When I sipped my free Patron and Toby had his own in hand, I swiveled back around the gift suite and saw that Justin had donned the silk starburst slacks the Norse guys gave him, that they were perfect with his gold-embroidered “The Woods” neon parka, his killer blade shades, his general state of is-ness. Like a Kandinsky portrait of a hipster. Someone gave me a bio-degradable watch and I wound up furious at the idea, boiling it the next night in a verbosely drunk and expansively stoned condominium ritual.

After five days the hot tub was gunked up and we had an exact count of the long stairs leading from our place down to Main Street, where all the action was, and where I’d told everyone to come enjoy our hot tub, our free Oregon wine, our unbelievable posse. When I finally got on the bus to the train to come home, I realized that everyone must have had their own hot tubs, and the worming anxiety of some important producer or director or pretty girl or amalgam of the three saying, “Hey, how bout yer hot tub right now?” had been baseless. “How about YOUR hot tub? There’s so many stairs to get to mine.”

I opted out of going with the rest of the cast and crew to a daytime screening in Salt Lake and our PR lady was little miffed. But then I told her I needed the day to get ready to open for a semi-famous hip-hop act that night, and she was pretty psyched.
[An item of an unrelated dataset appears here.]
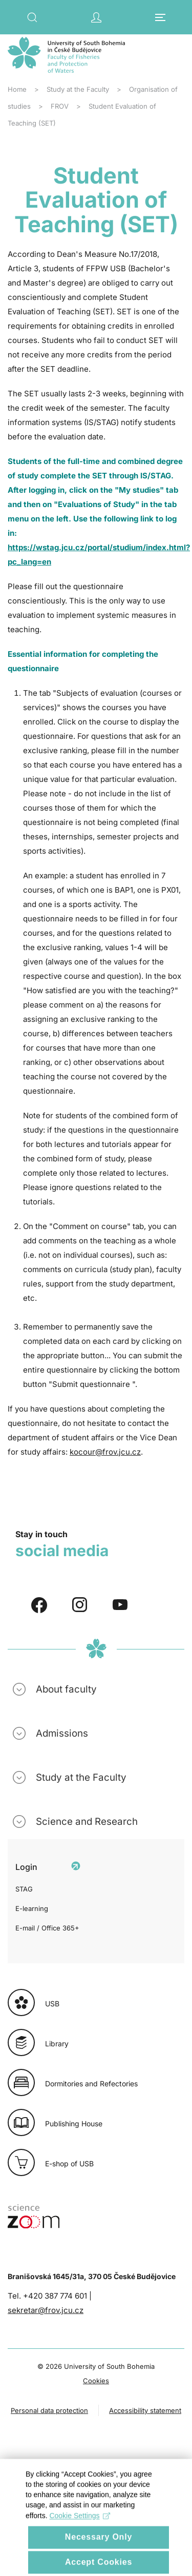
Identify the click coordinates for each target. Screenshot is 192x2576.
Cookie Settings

I got them to talk about the movie and how great it is from the stage, even though they hadn’t seen it, and the audience seemed almost as psyched as our PR lady.

People were introduced as a “great this” or an “amazing that” by plainly new acquaintances, ones who may or may not have any familiarity with the introduced’s work. “Yeah, no, you should really meet the guy cuz he’s wonderful and maybe has a similar sort of aesthetic vibe as you and your guys, yeah you should talk, you’ll get each other.” People are very nice, but how do we stand face to face and talk about the invisible things we’ve made, what we might like to make in the future? Here goes.

Actually, the director of my movie, Matthew Lessner, and I met about that way at South By Southwest three years ago. We started talking because we were dressed a touch funny and someone introduced us softly. It turned out Matthew had enjoyed some music videos I’d art directed and I liked the ideas he had about the movie he wanted to make. We took in some barbecue and wine at the New Zealand music showcase. Then, suddenly, I wanted to make the movie too. A few months later my girlfriend had dumped me and all the people who would come to gunk up the hot tub three years later went camping for a month on a fire-road outside Roseburg, Oregon. We shot a moderately scripted and deeply underfunded feature film.